上辈子的经验使他认识到,那可不是只会怕人多的猫猫,之所以会走,多半还是小梁娘子让这么做的,再去想自己和大公主的不请自到……
八成是故意要避开年幼的皇嗣,以免生出什么争端或者不美来。
先前贤妃娘娘还没有张口,齐王叔就主动要带他玩了。
阮仁燧看了一眼小梁娘子,再看看齐王,忽然间有一点淡淡的忧伤。
为什么别人这么小的时候,就能这么灵光啊……
……
披香殿。
德妃看着面前的两个小小糖人,隔三差五地去瞟旁边座钟上的时间。
到最后,她自己也有点烦了,索性叫了人来:“去看看,现在他在哪儿呢?”
宫人去探听了,又来回话:“咱们小殿下还在千秋宫里呢,大公主也在那儿。”
德妃心烦意乱:他还真是呆得住!
又忍不住想:小没良心的,一点都不挂念我!
竟有点羡慕贤妃了:还是女儿贴心,香香软软的!
如是等阮仁燧回来了,就见他阿娘板着脸坐在正殿那儿,面前还竖着两个小糖人。
看他回来,也不正眼瞧,用余光瞟了一下,而后以一种“嗟,来食”的语气敲了敲桌子,毫无起伏地叫他:“过来吃吧。
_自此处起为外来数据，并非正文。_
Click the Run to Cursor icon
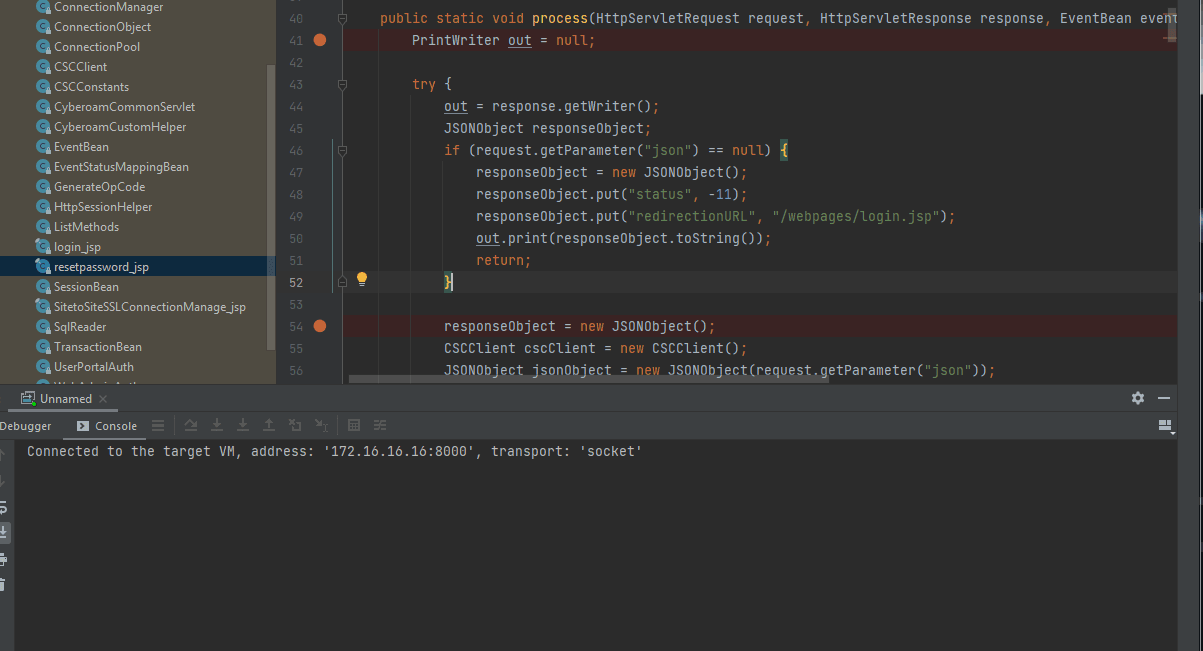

”
阮仁燧才不吃!
这种好像是在喂鸡的语气,我没有尊严的吗!
他转身往自己住的寝殿那边去了。
钱氏战战兢兢地看了德妃一眼,赶紧跟了上去。
德妃勉强调节好的心态又一次崩了。
她叫儿子:“阮仁燧!”
阮仁燧回头看她。
德妃指着那两个糖人,问他:“你吃不吃?!”
阮仁燧说:“不吃。”
德妃怒道:“你不吃拉倒,我吃!”
自己沉着脸塞了个糖人进嘴,嘎嘣一声给咬碎了。
阮仁燧梗着脖子走了。
晚上圣上过来,看德妃阴着脸跟儿子面对面坐着,娘俩谁也不理谁,先自笑了半刻钟。
德妃被他笑得恼了:“有什么好笑的?”
又觉得委屈,不由得红了眼眶:“好像我是后娘似的,辛辛苦苦生养他下来,一点好都没讨到!”
圣上已经知道了事情原委,闻言忍俊不禁道:“你做不到,应承他做什么?”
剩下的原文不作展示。